As you heard in our presentation, there is a whole range of committees that intervene, whether it be Treasury Board, Privy Council, the cabinet, the departments themselves or the Department of Public Works. There is an accreditation process. The committees meet to approve campaigns. One committee will refer the matter to another committee, which then approves what the other committee approved previously and so on. That process mobilizes public servants, politicians and many other people. It ends up generating enormous costs, and we haven't even yet added the cost of auditing. In Public Works, that type of expenditure, especially in the area of advertising, is given a great deal of scrutiny. The Auditor General dedicates a lot of resources to audit a $33 million expenditure. We suspect that it costs several million dollars.
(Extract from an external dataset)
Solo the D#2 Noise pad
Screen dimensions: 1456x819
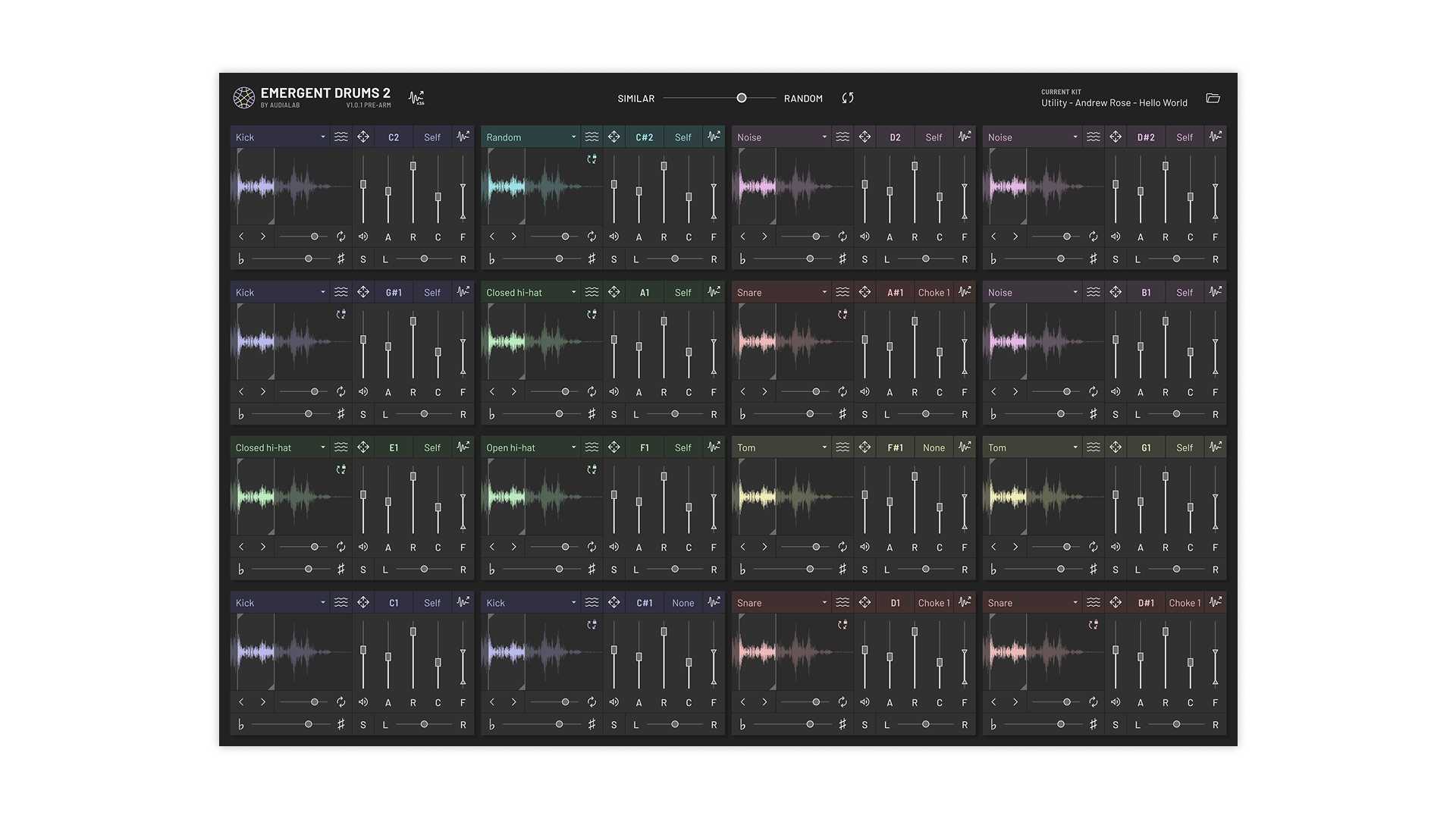1116,259
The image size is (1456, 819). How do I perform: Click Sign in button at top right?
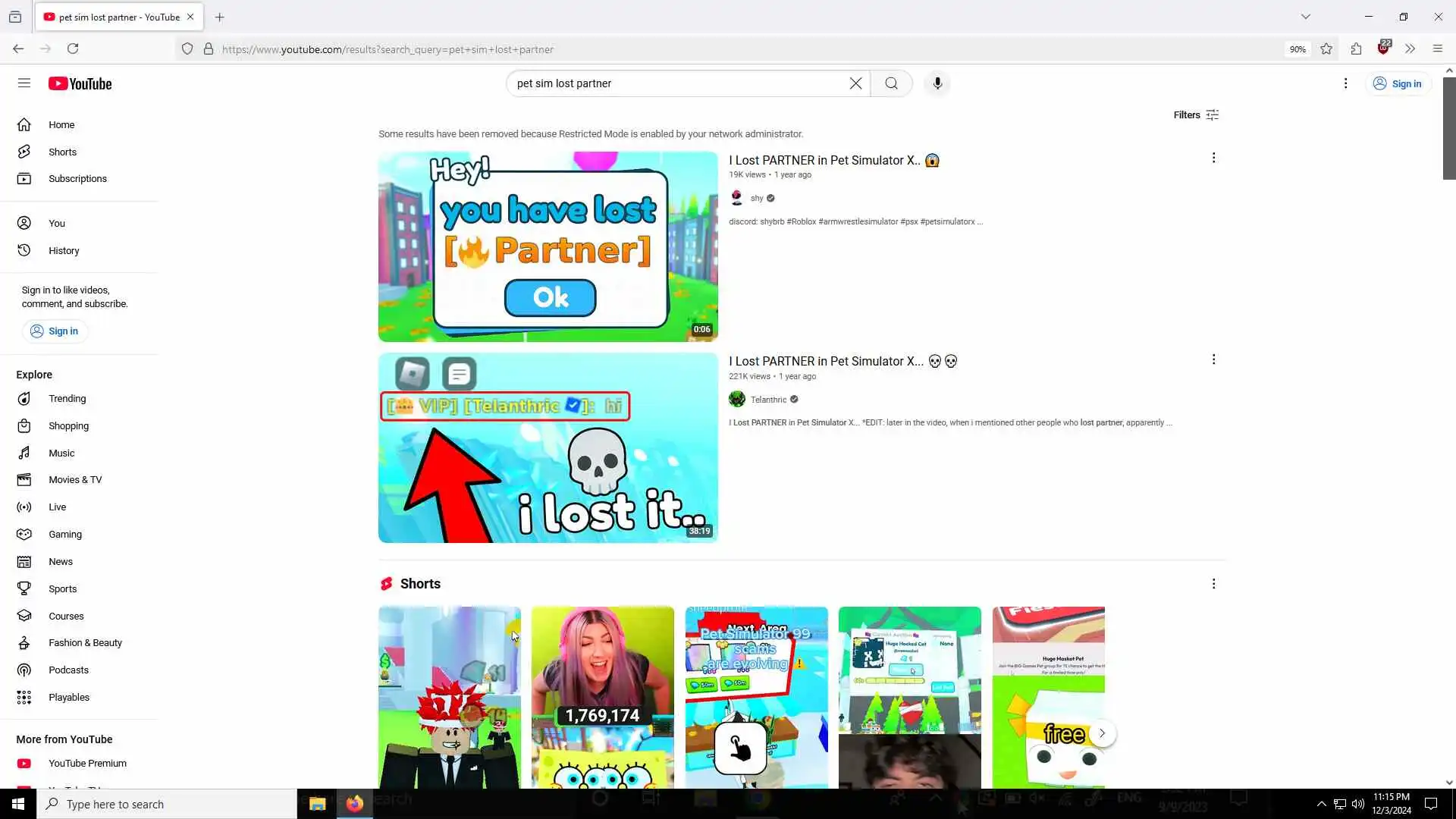[x=1398, y=83]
If our hypothesis that it costs 25 or $30 million, or even more, to ensure accountability in all of that is correct, then we could say that those measures are rather excessive. We therefore recommend that Treasury Board take concrete steps and grant us $500,000. We would use a simple, effective and transparent process that we would be responsible for, and that would allow us to avoid going through four committees, three agencies, and so on.
When it comes to ad campaigns, the departments get discouraged. In fact, they have to wait a year or more between the time they decide to plan that campaign and the time at which it is broadcast over the television or on radio. People must therefore decide what their department's priority will be and what programs they will want to emphasize a year later. That discourages them.